*** Begin section ***

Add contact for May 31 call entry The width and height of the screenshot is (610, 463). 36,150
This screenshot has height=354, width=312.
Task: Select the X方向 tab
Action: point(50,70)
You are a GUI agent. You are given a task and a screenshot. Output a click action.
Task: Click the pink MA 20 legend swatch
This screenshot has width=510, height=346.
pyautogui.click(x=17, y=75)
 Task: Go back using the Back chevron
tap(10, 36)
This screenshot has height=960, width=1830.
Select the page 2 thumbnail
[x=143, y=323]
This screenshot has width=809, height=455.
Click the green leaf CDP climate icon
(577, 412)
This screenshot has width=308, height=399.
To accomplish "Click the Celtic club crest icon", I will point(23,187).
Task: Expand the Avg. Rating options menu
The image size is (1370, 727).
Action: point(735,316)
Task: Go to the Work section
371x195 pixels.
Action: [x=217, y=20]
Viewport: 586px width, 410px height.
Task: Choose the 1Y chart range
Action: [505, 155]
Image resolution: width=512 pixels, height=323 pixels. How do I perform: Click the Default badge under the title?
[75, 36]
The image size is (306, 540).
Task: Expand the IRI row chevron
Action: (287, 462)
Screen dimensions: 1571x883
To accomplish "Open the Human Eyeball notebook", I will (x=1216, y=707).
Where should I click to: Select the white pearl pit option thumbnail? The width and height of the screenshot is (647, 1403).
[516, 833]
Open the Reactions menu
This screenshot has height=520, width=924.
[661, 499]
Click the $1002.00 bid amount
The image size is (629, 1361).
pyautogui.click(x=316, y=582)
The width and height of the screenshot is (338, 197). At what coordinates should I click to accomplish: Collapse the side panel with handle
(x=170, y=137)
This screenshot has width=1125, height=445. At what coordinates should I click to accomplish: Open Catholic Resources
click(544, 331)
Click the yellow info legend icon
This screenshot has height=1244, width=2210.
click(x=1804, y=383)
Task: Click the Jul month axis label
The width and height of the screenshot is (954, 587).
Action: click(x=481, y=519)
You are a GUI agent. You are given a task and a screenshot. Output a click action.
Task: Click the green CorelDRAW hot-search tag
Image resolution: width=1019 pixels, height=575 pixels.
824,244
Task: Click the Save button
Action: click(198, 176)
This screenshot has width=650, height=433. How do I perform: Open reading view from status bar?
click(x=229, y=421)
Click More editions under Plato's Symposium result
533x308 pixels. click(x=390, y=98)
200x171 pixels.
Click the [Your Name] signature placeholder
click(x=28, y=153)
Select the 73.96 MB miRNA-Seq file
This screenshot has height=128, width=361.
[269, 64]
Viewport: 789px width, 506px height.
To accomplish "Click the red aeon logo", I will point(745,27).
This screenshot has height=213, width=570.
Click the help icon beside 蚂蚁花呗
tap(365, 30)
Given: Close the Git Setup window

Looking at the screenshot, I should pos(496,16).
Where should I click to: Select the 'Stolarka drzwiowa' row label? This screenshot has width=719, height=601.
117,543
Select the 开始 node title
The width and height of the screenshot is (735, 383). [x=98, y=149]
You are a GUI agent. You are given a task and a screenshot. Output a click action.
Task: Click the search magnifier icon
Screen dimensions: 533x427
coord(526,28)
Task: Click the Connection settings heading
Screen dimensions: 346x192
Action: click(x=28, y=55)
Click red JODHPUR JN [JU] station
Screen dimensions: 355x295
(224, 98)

*** End section ***

Exercise » All of the records above must be reproduced exactly.

Reply »
Add contact for May 31 call entry The width and height of the screenshot is (610, 463). 36,150
This screenshot has height=354, width=312.
Task: Select the X方向 tab
Action: point(50,70)
You are a GUI agent. You are given a task and a screenshot. Output a click action.
Task: Click the pink MA 20 legend swatch
This screenshot has width=510, height=346.
pyautogui.click(x=17, y=75)
 Task: Go back using the Back chevron
tap(10, 36)
This screenshot has height=960, width=1830.
Select the page 2 thumbnail
[x=143, y=323]
This screenshot has width=809, height=455.
Click the green leaf CDP climate icon
(577, 412)
This screenshot has width=308, height=399.
To accomplish "Click the Celtic club crest icon", I will point(23,187).
Task: Expand the Avg. Rating options menu
The image size is (1370, 727).
Action: point(735,316)
Task: Go to the Work section
371x195 pixels.
Action: [x=217, y=20]
Viewport: 586px width, 410px height.
Task: Choose the 1Y chart range
Action: [505, 155]
Image resolution: width=512 pixels, height=323 pixels. How do I perform: Click the Default badge under the title?
[75, 36]
The image size is (306, 540).
Task: Expand the IRI row chevron
Action: (287, 462)
Screen dimensions: 1571x883
To accomplish "Open the Human Eyeball notebook", I will (x=1216, y=707).
Where should I click to: Select the white pearl pit option thumbnail? The width and height of the screenshot is (647, 1403).
[516, 833]
Open the Reactions menu
This screenshot has height=520, width=924.
[661, 499]
Click the $1002.00 bid amount
The image size is (629, 1361).
pyautogui.click(x=316, y=582)
The width and height of the screenshot is (338, 197). At what coordinates should I click to accomplish: Collapse the side panel with handle
(x=170, y=137)
This screenshot has width=1125, height=445. At what coordinates should I click to accomplish: Open Catholic Resources
click(544, 331)
Click the yellow info legend icon
This screenshot has height=1244, width=2210.
click(x=1804, y=383)
Task: Click the Jul month axis label
The width and height of the screenshot is (954, 587).
Action: click(x=481, y=519)
You are a GUI agent. You are given a task and a screenshot. Output a click action.
Task: Click the green CorelDRAW hot-search tag
Image resolution: width=1019 pixels, height=575 pixels.
824,244
Task: Click the Save button
Action: click(198, 176)
This screenshot has width=650, height=433. How do I perform: Open reading view from status bar?
click(x=229, y=421)
Click More editions under Plato's Symposium result
533x308 pixels. click(x=390, y=98)
200x171 pixels.
Click the [Your Name] signature placeholder
click(x=28, y=153)
Select the 73.96 MB miRNA-Seq file
This screenshot has height=128, width=361.
[269, 64]
Viewport: 789px width, 506px height.
To accomplish "Click the red aeon logo", I will point(745,27).
This screenshot has height=213, width=570.
Click the help icon beside 蚂蚁花呗
tap(365, 30)
Given: Close the Git Setup window

Looking at the screenshot, I should pos(496,16).
Where should I click to: Select the 'Stolarka drzwiowa' row label? This screenshot has width=719, height=601.
117,543
Select the 开始 node title
The width and height of the screenshot is (735, 383). [x=98, y=149]
You are a GUI agent. You are given a task and a screenshot. Output a click action.
Task: Click the search magnifier icon
Screen dimensions: 533x427
coord(526,28)
Task: Click the Connection settings heading
Screen dimensions: 346x192
Action: click(x=28, y=55)
Click red JODHPUR JN [JU] station
Screen dimensions: 355x295
(224, 98)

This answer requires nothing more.